One explanation for this discrepancy may be that it is possible that different people have differing preferences for agreeing versus non-redundant advice, particularly where the task is hard and participants are lacking information with which to judge their own and others’ performance (as in the No Feedback condition). Another explanation for the equivalence of the influence of the advisors in the No feedback condition may be a consequence of relatively high levels of advice influence overall, producing a ceiling effect (the numerical advantage for the Agreeing advisor is as predicted by the theory). The relatively high levels of advice influence are a feature of the Dates task; the questions are difficult for most participants and consequently participants are likely to take more advice (Gino and Moore 2007; Yonah and Kessler 2021). A third possible explanation for the equivalence of influence between the advisors is that participants may not have had enough exposure to the advisors to properly learn about the value of their advice. The limitation on exposure is another feature of the Dates task: while the Dots task provides participants with many tens of trials in which to update their assessment of advisors, the Dates task provides a level of exposure more similar to normal social interaction (although not necessarily very similar).

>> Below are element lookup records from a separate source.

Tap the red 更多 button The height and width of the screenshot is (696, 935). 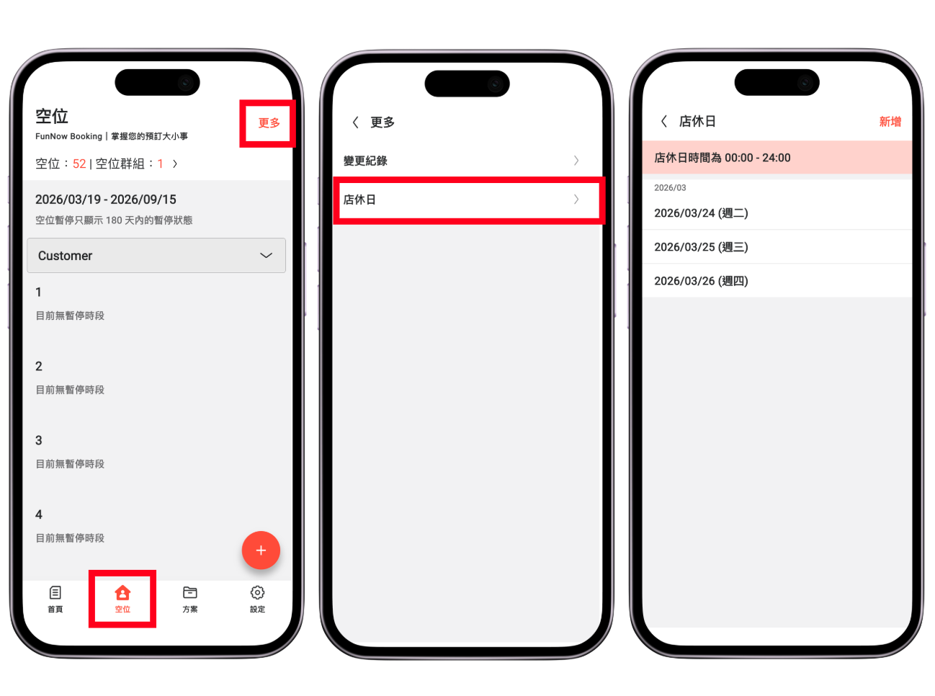tap(269, 122)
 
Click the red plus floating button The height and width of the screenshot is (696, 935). tap(261, 550)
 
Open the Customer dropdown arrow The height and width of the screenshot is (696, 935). tap(266, 255)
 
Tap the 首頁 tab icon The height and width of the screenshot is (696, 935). tap(55, 592)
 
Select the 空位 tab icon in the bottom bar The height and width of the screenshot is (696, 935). tap(122, 592)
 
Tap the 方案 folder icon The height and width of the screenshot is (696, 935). tap(189, 592)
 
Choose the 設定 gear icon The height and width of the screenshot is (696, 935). tap(257, 592)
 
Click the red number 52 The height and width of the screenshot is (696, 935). tap(79, 164)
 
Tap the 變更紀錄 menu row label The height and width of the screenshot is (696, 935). tap(365, 161)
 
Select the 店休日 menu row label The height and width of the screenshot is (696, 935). tap(359, 200)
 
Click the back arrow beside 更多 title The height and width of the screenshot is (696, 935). tap(355, 122)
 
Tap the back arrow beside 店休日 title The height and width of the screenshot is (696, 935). tap(663, 121)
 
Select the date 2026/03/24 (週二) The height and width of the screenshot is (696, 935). tap(701, 213)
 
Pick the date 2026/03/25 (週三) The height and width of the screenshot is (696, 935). tap(701, 246)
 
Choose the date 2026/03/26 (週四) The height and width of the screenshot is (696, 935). tap(701, 280)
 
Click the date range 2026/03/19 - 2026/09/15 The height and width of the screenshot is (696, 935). tap(105, 200)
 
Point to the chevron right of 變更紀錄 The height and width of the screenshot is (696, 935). tap(576, 160)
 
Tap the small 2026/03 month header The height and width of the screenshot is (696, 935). tap(669, 188)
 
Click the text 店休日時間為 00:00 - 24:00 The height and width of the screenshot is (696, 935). tap(722, 158)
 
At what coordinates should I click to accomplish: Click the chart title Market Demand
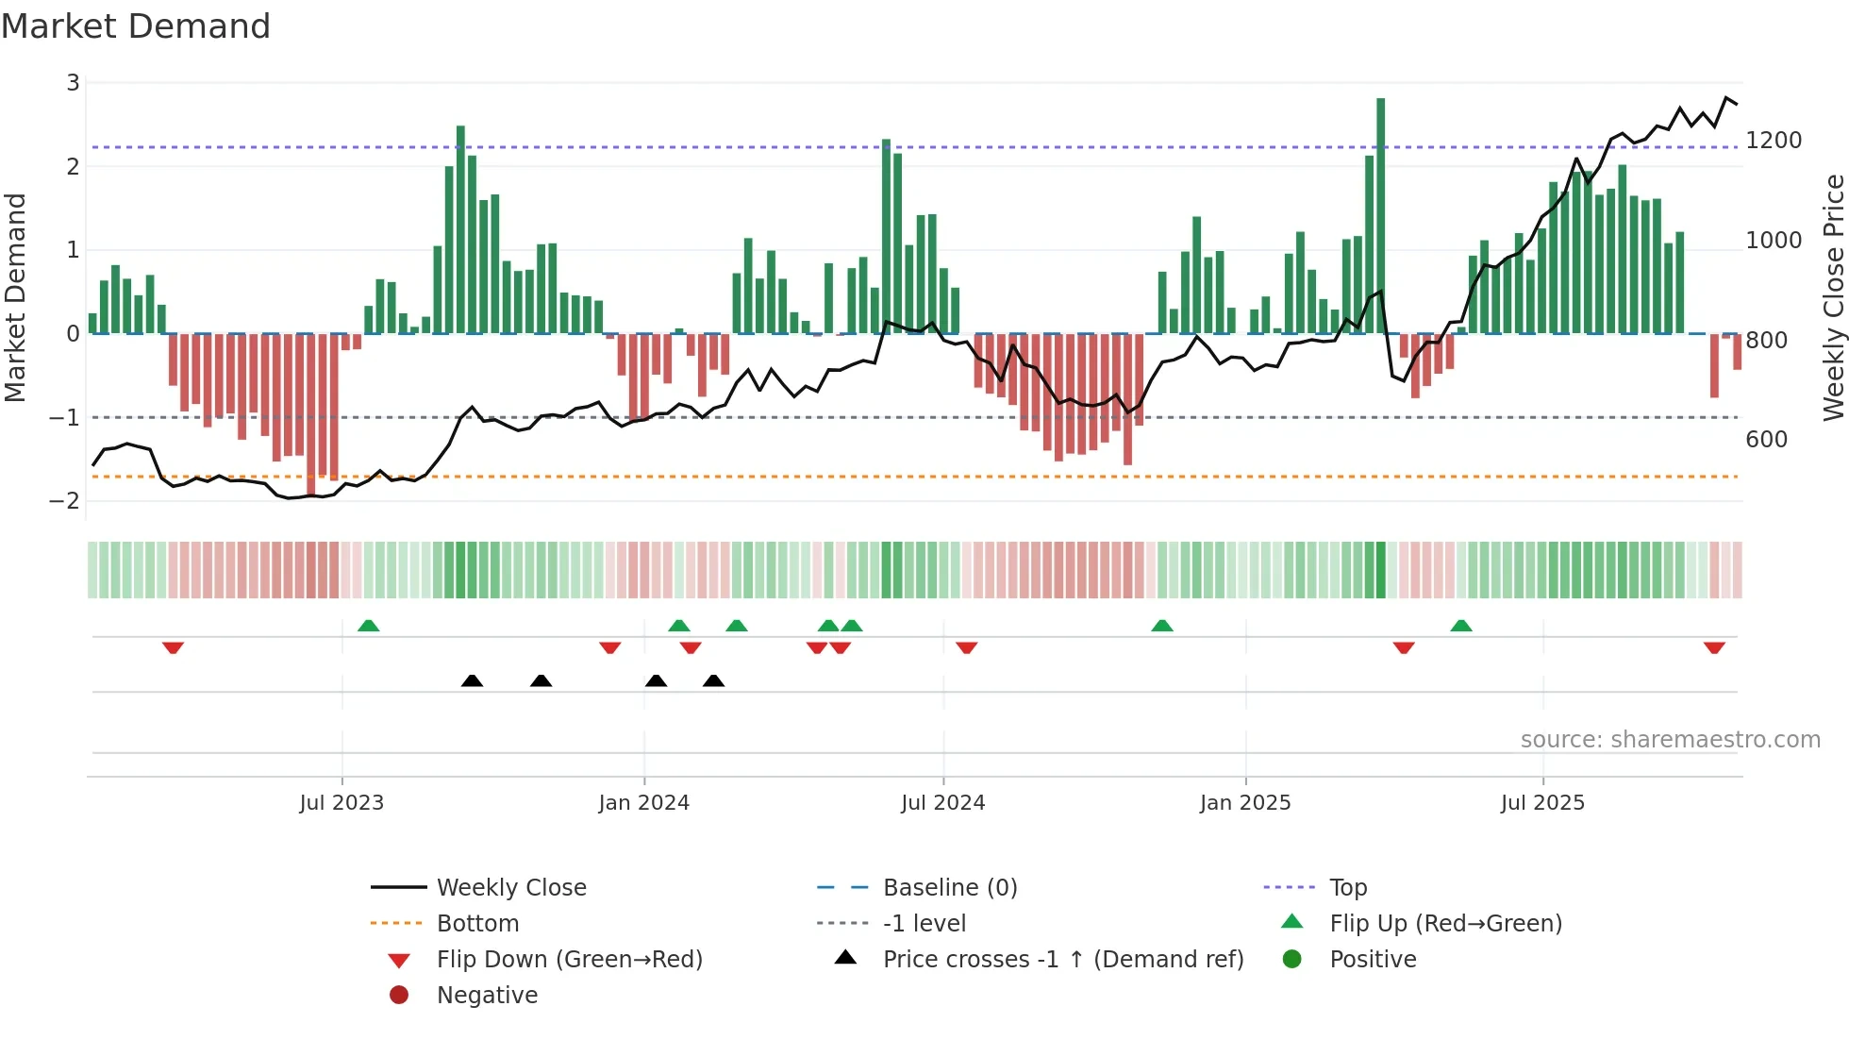click(136, 26)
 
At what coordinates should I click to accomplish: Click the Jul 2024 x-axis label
click(942, 803)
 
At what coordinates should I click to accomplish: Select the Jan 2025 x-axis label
click(1245, 803)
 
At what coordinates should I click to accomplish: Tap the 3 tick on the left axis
click(73, 83)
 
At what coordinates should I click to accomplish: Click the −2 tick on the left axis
click(65, 501)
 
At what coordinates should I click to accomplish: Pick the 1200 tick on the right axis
click(1774, 141)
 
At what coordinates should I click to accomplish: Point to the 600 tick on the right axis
click(1766, 440)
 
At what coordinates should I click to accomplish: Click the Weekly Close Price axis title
click(1833, 297)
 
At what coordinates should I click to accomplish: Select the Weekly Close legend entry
click(510, 888)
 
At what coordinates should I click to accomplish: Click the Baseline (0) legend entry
click(949, 888)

Like its counterpart in the Dots task (Pescetelli and Yeung 2021), the design of this experiment deliberately violated an assumption which may be generally true in real life, that the advice is sufficiently independent as to convey at least some information regarding the correct answer. Had we told participants that the agreeing advisor would agree with them no matter what they the participants said, the participants may have disregarded the advice. Nevertheless, the results show that, even where they would have performed objectively better by preferring accurate over agreeing advice, participants were not able to detect the more accurate advice without objective feedback.

The results were only partially compatible with those of Pescetelli and Yeung (2021). In the Feedback condition, we saw, as expected, a much greater influence of advice from the Accurate advisor. In the No feedback condition, however, the influence of the advisors appeared to be equivalent. We did demonstrate that this paradigm is capable of measuring influence differences.